Polito, un portiere che lascia il segno


Questa è la storia di uno che si è fatto con le proprie mani. E a volte anche coi pugni. Questa è la storia di Ciro Polito promesso sposo del Grosseto nel mercato d'inverno. Dicono che è solo una questione di dettagli. Poi arriverà in Maremma e Paolone Acerbis farà il percorso opposto verso Catania. Nonostante depistaggi, intrusioni e manovre di disturbo, l'affare dovrebbe essere giunto in dirittura d'arrivo.
Stanco di scaldare la tribuna Polito, 30 anni il prossimo 12 aprile, è pronto a rimettersi in gioco. E in viaggio. Lo fa da sempre l'estremo difensore napoletano che l'anno scorso è stato titolare in A col Catania: 31 presenze e 35 gol subiti. Era il pupillo di Silvio Baldini. Poi è arrivato Walter Zenga, l'uomo ragno ai tempi dell'Inter e della canzone degli 883. Doveva decollare. Di fatto è diventato terzo portiere dei siciliani. Dietro agli stranieri Bizzarri e Kosicki. In estate ha rifiutato di tornare ad Avellino. Voleva rigiocarsi il posto da titolare. Adesso fa le valigie. Ed è pronto per una nuova sfida. Ne ha fatte tante. E non sempre solo a parole. È venuto senza che nessuno gli regalasse niente. Mettendoci sempre la faccia e i suoi 184 cm per 78 kg.
Dalla C2 con Rimini e Mantova, alla C1 spalmata da Lucca, Avellino, Pistoia, Acireale, fino alla B con Catania e Pescara e il paradiso con vista sull'Etna. A volte ha lasciato il segno. Come a Mantova nella primavera del 2000 contro i tifosi del Mantova. I suoi tifosi. Scoppiò un rissone. Lui raccontò: «Non li denuncio. Ma stiano attenti, io li conosco uno per uno. Se li trovo da soli, sono morti. Ce l' hanno con i terroni. Io sono impulsivo. E i miei guai mi vengono sempre quando mi parte la testa. Hanno scritto che ho preso i cazzotti. Calci nel sedere, botte sulle gambe, forse.

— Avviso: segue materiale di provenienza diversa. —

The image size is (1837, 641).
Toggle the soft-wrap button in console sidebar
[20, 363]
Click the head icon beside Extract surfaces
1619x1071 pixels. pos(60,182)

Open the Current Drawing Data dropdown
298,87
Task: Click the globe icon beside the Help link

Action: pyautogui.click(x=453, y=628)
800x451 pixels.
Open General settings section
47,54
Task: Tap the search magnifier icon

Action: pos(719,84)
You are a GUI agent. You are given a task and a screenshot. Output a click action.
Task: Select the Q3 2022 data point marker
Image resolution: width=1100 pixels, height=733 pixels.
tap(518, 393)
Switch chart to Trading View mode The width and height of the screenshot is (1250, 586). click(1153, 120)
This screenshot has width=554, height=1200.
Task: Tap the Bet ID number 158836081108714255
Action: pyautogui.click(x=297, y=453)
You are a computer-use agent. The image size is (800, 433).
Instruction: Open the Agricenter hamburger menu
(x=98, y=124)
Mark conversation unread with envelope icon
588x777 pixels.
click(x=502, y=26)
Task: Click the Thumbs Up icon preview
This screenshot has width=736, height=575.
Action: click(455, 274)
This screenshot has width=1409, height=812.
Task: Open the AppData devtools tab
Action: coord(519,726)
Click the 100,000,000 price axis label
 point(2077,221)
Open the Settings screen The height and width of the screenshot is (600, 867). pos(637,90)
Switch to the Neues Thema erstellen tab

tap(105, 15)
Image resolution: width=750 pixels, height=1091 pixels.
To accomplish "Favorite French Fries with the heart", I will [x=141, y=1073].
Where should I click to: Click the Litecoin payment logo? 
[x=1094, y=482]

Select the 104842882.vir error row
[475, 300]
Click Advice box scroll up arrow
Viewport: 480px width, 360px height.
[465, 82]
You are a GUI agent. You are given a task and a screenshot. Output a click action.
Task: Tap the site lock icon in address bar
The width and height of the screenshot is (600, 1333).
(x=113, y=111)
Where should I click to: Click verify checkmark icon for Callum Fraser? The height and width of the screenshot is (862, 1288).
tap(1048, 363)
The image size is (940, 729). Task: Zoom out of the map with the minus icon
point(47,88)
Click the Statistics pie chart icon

Ma i cazzotti in faccia, neanche uno! Sono io, che li ho dati».
Non le manda a dire Ciro Polito che qualche anno più tardi è stato citato a giudizio davanti al giudice di pace, per minacce e ingiurie. Una storia quasi comica se non fosse per i toni usati. Tutto sarebbe partito dalle presunte minacce delle moglie del calciatore a otto tra agenti e funzionari di polizia che non le avrebbero permesso l'ingresso in auto in una strada riservata a veicoli autorizzati durante le gare interne del Catania con l'Udinese, del 10 dicembre 2006, e con la Sampdoria del 23 dicembre dello stesso anno. Minacce che, secondo l'accusa, sarebbero state proferite anche dal giocatore in occasione della seconda partita. La signora Letizia, rivolgendosi ai poliziotti, si leggeva nel decreto di citazione, avrebbe dato loro dei «morti di fame, schiavi dello Stato», aggiungendo: «non sapete contro chi vi siete messi, vi farò vedere io... ve la farò pagare cara...». Il portiere del Catania è invece citato a giudizio per avere invitato agenti di polizia a «togliersi la divisa che poi ve lo faccio vedere io...» e aggiungeva di «volere vedere chi è questo schifoso che non ha fatto entrare mia moglie con la macchina...».
Spesso però risponde coi fatti. È l'inverno 2007. La Juve è in B e gioca a Pescara. Lui è appena arrivato in Abruzzo e para tutto. Fa perdere le staffe a Del Piero per un tiro di Zalayeta deviato in angolo senza che l'arbitro se ne accorgesse. «Diglielo che l'hai toccata!», sbraitava lo juventino campione del mondo all'indirizzo del portiere. Che quella volta non mosse un dito. E cinque minuti dopo gli parò un rigore passato alla storia.